Mamadi Camara accepte les excuses du SPVM

Mamadi III Fara Camara, ce Montréalais qui a passé six jours en prison à cause d’une erreur sur la personne, a accepté les excuses offertes en personne lundi par le chef du Service de police de la Ville de Montréal (SPVM). La page n’est pas tournée pour autant, puisque l’homme étudie toujours la possibilité d’intenter une poursuite civile.

« Pour la famille, cette rencontre a été signe d’apaisement. M. Camara a accepté les excuses du SPVM, sa famille a apprécié le geste, mais ça ne permet pas de tourner la page.

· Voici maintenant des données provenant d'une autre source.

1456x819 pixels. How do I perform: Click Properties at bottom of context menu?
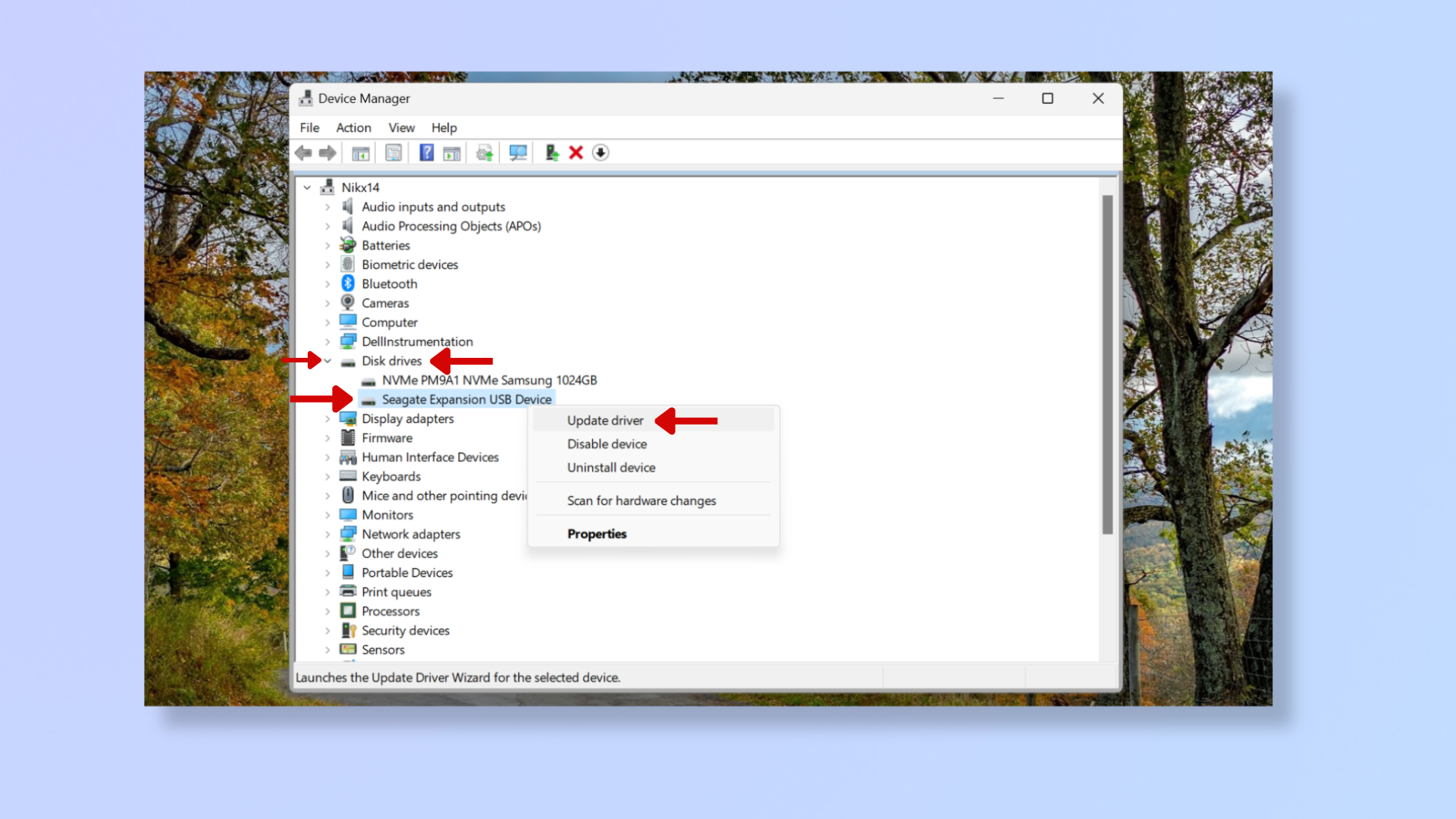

Il est toujours dépassé par les événements », indique Me Virginie Dufresne-Lemire, l’avocate civiliste qui représente désormais l’homme de 31 ans. « M. Camara veut prendre son temps et verra ce qu’il souhaite faire par la suite », a-t-elle expliqué.

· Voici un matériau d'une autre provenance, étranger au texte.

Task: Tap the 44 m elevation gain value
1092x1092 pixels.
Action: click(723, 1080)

La décision de déposer une poursuite civile n’a pas encore été prise par M. Camara, indique l’avocate, qui analyse actuellement la preuve soumise au Directeur des poursuites criminelles et pénales à la suite de son arrestation.

Vendredi dernier, l’innocence de M. Camara a été confirmée par le SPVM à la suite de résultats de tests d’ADN. « Je veux que les Montréalais sachent que [M. Camara] n’a rien à se reprocher », a souligné le chef de police, Sylvain Caron, après s’être excusé publiquement.

La veille, M. Caron avait refusé de disculper M. Camara, en rappelant qu’il était un témoin important. « Il faut être prudent avant d’accuser un citoyen, et aussi avant de le disculper », avait-il fait valoir.

M. Camara a bel et bien été arrêté par le policier Sanjay Vig, sauvagement attaqué le 28 janvier dernier, mais, contrairement à ce qui avait été avancé par les autorités, il n’est pas l’auteur de l’agression, mais plutôt un important témoin de celle-ci.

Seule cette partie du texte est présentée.